Context: Community-level data are necessary to inform community health assessments and to plan for appropriate interventions. However, data derived from public health surveys may be limited or unavailable in rural locations.
Objective: We compared 2 sources of data for community health assessment in rural Colorado, electronic health records (EHRs) and routine public health surveys.
Design: Comparison of cross-sectional measures of childhood/youth obesity prevalence and data quality.
Setting: Two rural Colorado counties, La Plata and Prowers.
Participants: The EHR cohort comprised patients 2 to 19 years of age who underwent a visit with the largest health care provider in each county. These data included sex, age, weight, height, race, ethnicity, and insurance status. Public health survey data were obtained from 2 surveys, the Colorado Child Health Survey (2-14 years of age) and the Healthy Kids Colorado Survey (15-19 years of age) and included caregiver and self-reported height and weight estimates.
Main Outcome Measures: We calculated body mass index percentile for each patient and survey respondent and determined overweight/obesity prevalence by county. We evaluated data source quality indicators according to a rubric developed for this analysis.

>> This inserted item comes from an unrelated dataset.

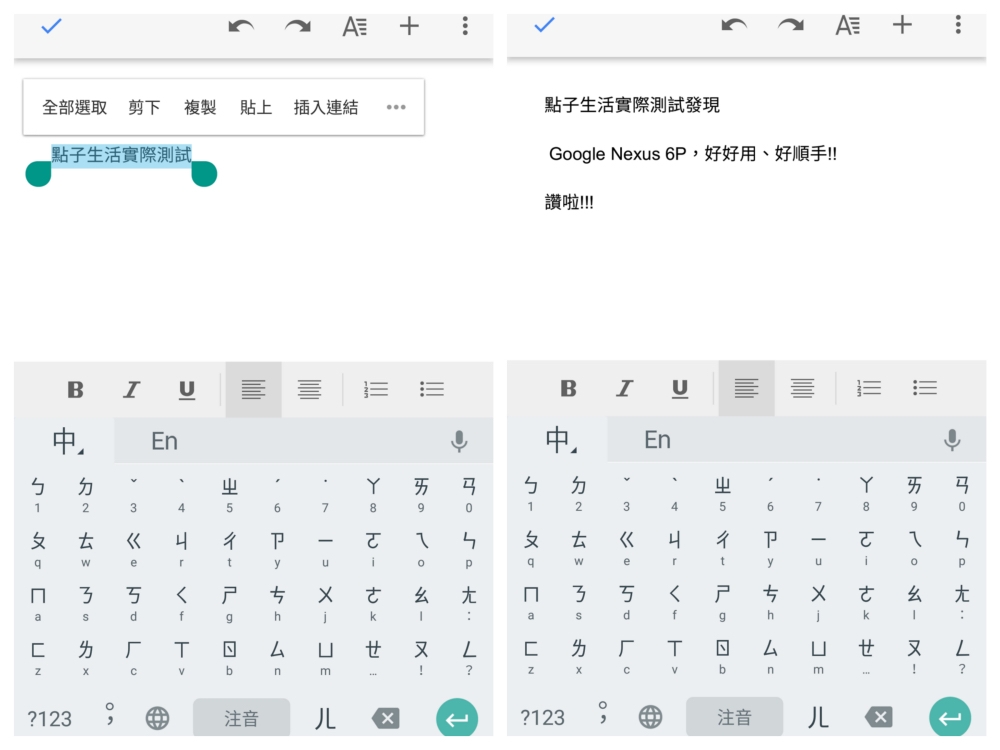Choose 全部選取 from the context menu
Viewport: 1000px width, 750px height.
74,107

Results: The EHR sample captured approximately 35% (n = 3965) and 70% (n = 2219) of all children living in La Plata and Prowers Counties, respectively. The EHR prevalence estimates of overweight/obesity were greater in precision than survey data in both counties among children 2 to 14 years of age. In addition, the EHR data were more timely and geographically representative than survey data and provided directly measured height and weight. Conversely, survey data were easier to access and more demographically representative of the overall population.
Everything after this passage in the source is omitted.